An anonymous reader quotes a report from Ars Technica: Microsoft has announced that the next major update to Windows 10 will run its Edge browser in a lightweight virtual machine. Running the update in a virtual machine will make exploiting the browser and attacking the operating system or compromising user data more challenging. Called Windows Defender Application Guard for Microsoft Edge, the new capability builds on the virtual machine-based security that was first introduced last summer in Windows 10. Windows 10's Virtualization Based Security (VBS) uses small virtual machines and the Hyper-V hypervisor to isolate certain critical data and processes from the rest of the system. The most important of these is Credential Guard, which stores network credentials and password hashes in an isolated virtual machine. This isolation prevents the popular MimiKatz tool from harvesting those password hashes. In turn, it also prevents a hacker from breaking into one machine and then using stolen credentials to spread to other machines on the same network. Credential Guard's virtual machine is very small and lightweight, running only a relatively simple process to manage credentials. Application Guard will go much further by running large parts of the Edge browser within a virtual machine. This virtual machine won't, however, need a full operating system running inside it -- just a minimal set of Windows features required to run the browser. Because Application Guard is running in a virtual machine it will have a much higher barrier between it and the host platform. It can't see other processes, it can't access local storage, it can't access any other installed applications, and, critically, it can't attack the kernel of the host system. In its first iteration, Application Guard will only be available for Edge. Microsoft won't provide an API or let other applications use it. As with other VBS features, Application Guard will also only be available to users of Windows 10 Enterprise, with administrative control through group policies. Administrators will be able to mark some sites as trusted, and those sites won't use the virtual machine. Admins also be able to control whether untrusted sites can use the clipboard or print.

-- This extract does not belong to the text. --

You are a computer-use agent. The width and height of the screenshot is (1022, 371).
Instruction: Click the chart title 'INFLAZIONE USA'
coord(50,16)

Re:Can we use a VM for all programs?

[somenickname]

You could do this on linux if you wanted. Using a tool like firejail, you can run all your software in lightweight sandboxes (linux namespaces). It comes with custom profiles for 100+ desktop/server applications and it's easy to write more. I wouldn't recommend converting all of /usr/bin to run under firejail as this would certainly cause issues but, I run all my desktop applications with it and it's worked well.

This is a good thing

[Gumbercules!!]

I know this is Slashdot and it's essentially illegal to say "good" and "Microsoft" in the same sentence but, "good". I don't plan on using Edge any time soon but I still applaud any security based efforts made by mainstream OS vendors, that can help improve things. I know this won't stop idiots downloading "movie.torrent.exe" and running it but at least it will significantly cut down on drive by downloads of malware through hacked ad servers and out of date Flash. That's got to be a good thing.